When people are somewhat flippant, they may say: Live each day as if it’s the last day of your life! When they are in a more philosophical mood, they ask themselves: If they knew exactly when they would die, how would they live their remaining days?
Of course, many answer that they’d prefer not to know how long their lives are going to be, that the mystery of it all adds to life itself.
As I look back at the past year, I realize that I lived with the feeling that I was on a timetable or deadline (pardon the pun). I suppose this is partly because I had been anticipating surgery or another round of chemotherapy and I understood that either one of those (and certainly both) would curtail how fully I lived my life during the year. The feeling could also be explained by the realization that I was in the ninth year since my diagnosis — which is a pretty long time to have lived with ovarian cancer.
And lastly, I saw the diminishing lives of friends of mine with the same disease, which brought the question more clearly to my mind.
As I reflected on the past year, I realized that I had traveled during seven of the first nine months, which is highly unusual for me. But it was not coincidental. I purposely planned trips to visit friends and family members around the country because I comprehended the fact that surgery – which eventually I underwent in September – would severely limit my ability to safely and healthily travel. With surgery or chemotherapy, all bets are off; one doesn’t know how long it will take to recover, if at all.

* Given information
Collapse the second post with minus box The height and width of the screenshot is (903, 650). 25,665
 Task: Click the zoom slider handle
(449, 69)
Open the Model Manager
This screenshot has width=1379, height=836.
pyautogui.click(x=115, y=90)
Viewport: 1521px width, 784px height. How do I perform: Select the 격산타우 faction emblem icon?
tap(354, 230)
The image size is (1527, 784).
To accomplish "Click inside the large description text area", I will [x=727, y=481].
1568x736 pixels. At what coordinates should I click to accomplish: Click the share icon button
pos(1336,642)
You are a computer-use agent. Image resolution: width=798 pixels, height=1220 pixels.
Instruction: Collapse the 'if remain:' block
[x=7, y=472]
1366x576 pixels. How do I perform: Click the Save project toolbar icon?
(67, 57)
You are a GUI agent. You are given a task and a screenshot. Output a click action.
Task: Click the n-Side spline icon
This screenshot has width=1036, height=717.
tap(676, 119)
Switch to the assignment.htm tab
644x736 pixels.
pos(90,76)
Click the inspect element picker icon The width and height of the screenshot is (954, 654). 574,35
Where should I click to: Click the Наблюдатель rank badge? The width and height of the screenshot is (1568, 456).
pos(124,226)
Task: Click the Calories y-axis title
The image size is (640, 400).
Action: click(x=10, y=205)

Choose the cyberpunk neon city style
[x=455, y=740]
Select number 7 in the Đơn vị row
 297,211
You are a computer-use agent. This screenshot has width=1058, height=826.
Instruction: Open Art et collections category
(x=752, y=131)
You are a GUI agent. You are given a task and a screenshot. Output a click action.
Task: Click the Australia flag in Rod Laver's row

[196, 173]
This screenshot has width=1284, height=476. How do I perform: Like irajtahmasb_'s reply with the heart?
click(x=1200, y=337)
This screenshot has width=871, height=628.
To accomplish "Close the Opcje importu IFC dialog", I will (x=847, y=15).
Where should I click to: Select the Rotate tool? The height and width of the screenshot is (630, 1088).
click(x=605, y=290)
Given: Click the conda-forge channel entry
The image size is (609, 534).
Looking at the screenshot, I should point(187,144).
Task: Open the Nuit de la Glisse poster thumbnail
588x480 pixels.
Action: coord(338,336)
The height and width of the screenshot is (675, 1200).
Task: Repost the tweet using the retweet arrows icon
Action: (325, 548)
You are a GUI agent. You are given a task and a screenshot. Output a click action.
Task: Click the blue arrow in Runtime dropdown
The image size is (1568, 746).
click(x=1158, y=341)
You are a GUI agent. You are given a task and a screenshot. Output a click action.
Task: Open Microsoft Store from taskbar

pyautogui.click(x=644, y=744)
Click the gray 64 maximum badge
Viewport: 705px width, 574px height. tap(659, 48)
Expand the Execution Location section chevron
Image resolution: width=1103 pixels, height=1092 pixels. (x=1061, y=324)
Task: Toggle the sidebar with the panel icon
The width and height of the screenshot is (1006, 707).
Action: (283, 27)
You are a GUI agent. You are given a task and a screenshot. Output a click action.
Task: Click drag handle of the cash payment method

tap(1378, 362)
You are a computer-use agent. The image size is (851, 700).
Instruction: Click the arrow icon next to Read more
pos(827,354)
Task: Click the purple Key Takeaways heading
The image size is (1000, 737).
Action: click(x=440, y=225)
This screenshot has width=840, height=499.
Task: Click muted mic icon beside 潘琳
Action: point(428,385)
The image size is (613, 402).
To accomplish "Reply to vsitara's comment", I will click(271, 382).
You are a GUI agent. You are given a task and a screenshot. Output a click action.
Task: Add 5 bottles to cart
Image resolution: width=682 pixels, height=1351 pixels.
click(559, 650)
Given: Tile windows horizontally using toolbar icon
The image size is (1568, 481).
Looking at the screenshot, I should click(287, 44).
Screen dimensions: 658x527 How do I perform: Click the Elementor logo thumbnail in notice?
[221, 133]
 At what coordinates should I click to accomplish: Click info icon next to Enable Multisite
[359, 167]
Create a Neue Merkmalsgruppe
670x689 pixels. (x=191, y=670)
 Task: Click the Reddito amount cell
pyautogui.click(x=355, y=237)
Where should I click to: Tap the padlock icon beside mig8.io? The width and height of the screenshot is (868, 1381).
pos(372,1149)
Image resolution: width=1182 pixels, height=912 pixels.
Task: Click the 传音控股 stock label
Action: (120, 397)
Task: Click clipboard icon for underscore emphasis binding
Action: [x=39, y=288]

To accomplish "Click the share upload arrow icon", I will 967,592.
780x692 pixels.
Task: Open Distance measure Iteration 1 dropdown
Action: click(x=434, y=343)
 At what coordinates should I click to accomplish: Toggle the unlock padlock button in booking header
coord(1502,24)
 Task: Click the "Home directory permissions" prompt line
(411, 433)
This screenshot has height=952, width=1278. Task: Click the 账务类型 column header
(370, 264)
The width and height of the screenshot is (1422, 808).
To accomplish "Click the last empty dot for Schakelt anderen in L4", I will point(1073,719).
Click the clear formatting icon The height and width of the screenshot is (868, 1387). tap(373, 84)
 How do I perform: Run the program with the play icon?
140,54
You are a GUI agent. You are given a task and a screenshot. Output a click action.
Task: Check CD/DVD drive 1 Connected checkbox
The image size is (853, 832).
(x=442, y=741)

* Problem requirements
Repeat word for word the part of the reflection on living with cancer that begins at "As I reflected" and stops after "recover, if at all.". Use only the reflection on living with cancer, not the listing.

* Result of the task
As I reflected on the past year, I realized that I had traveled during seven of the first nine months, which is highly unusual for me. But it was not coincidental. I purposely planned trips to visit friends and family members around the country because I comprehended the fact that surgery – which eventually I underwent in September – would severely limit my ability to safely and healthily travel. With surgery or chemotherapy, all bets are off; one doesn’t know how long it will take to recover, if at all.